Information shown:
********
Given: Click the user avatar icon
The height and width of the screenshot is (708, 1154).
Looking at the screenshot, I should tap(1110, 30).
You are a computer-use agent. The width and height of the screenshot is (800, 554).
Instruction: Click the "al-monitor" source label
********
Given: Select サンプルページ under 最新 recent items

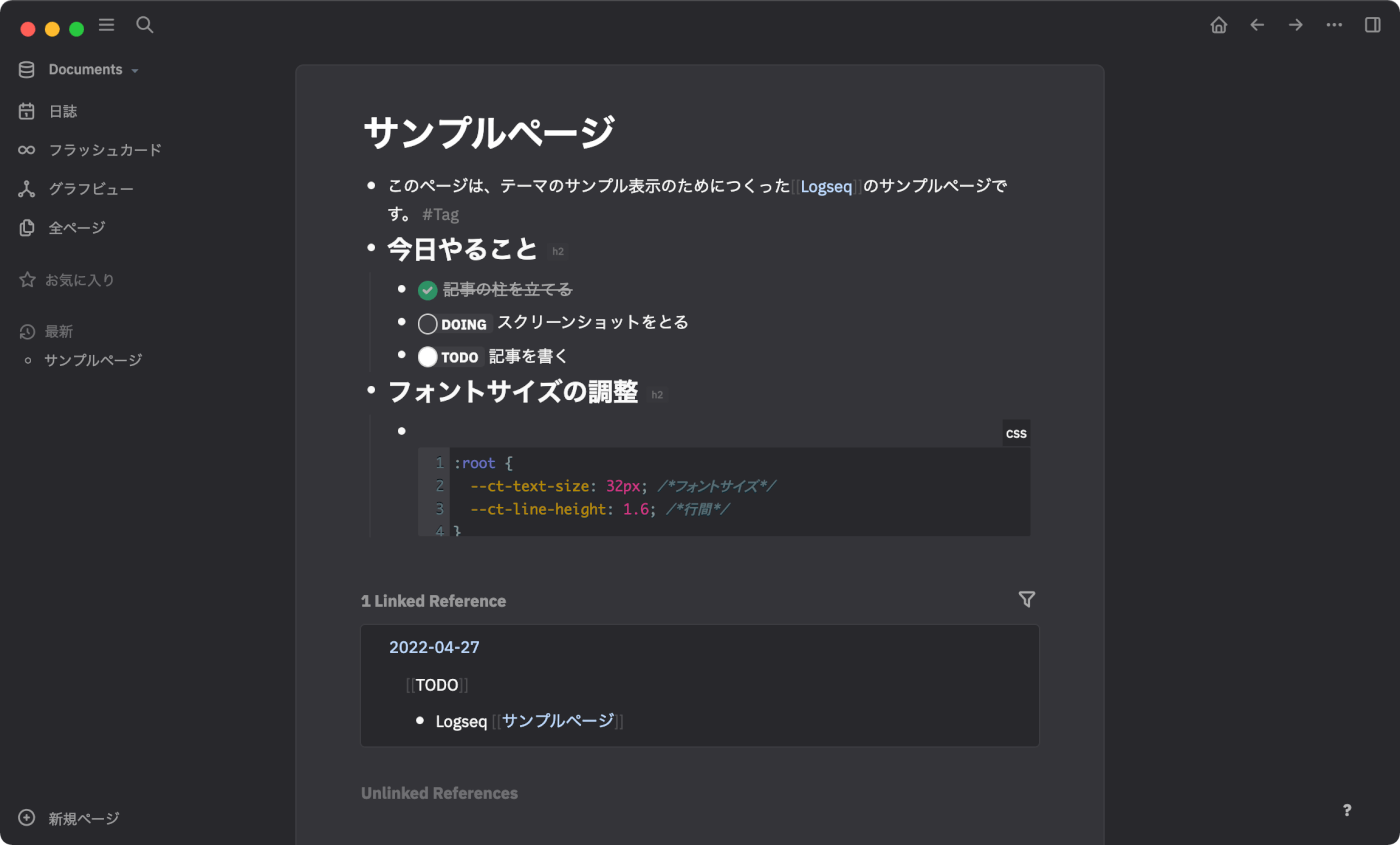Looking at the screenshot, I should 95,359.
********
What to produce:
Pick out every line of the records that contains the word "Given", and copy each one.

Worked solution:
Given: Click the user avatar icon
Given: Select サンプルページ under 最新 recent items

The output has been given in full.